━━━ TASK INPUT ━━━

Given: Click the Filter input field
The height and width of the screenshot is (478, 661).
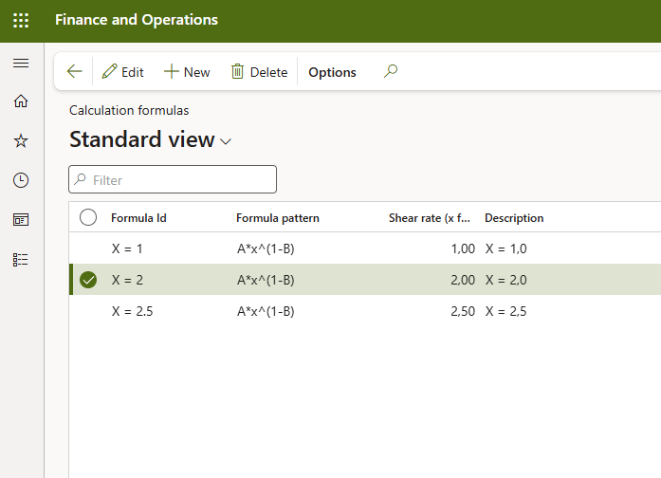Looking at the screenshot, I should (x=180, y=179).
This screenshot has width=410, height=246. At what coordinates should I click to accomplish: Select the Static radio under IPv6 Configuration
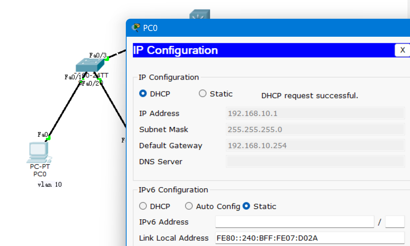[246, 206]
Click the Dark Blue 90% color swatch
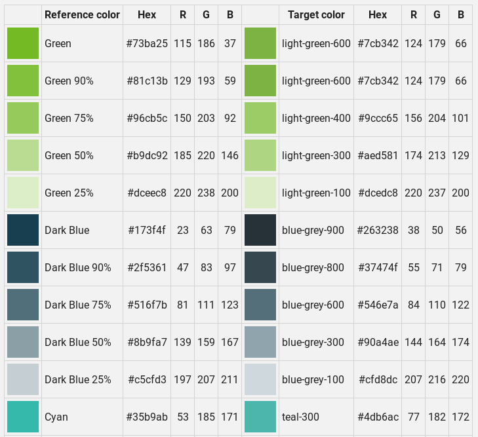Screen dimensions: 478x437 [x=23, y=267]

━━━

» TASK
Rewrite the listing above, swapping "radio" for "option" and leaving everything else untouched. Omit the pictures from your output.

» TASK RESULT
Given: Click the Filter input field
The height and width of the screenshot is (478, 661).
Looking at the screenshot, I should (x=180, y=179).
This screenshot has width=410, height=246. At what coordinates should I click to accomplish: Select the Static option under IPv6 Configuration
[246, 206]
Click the Dark Blue 90% color swatch
Screen dimensions: 478x437 [x=23, y=267]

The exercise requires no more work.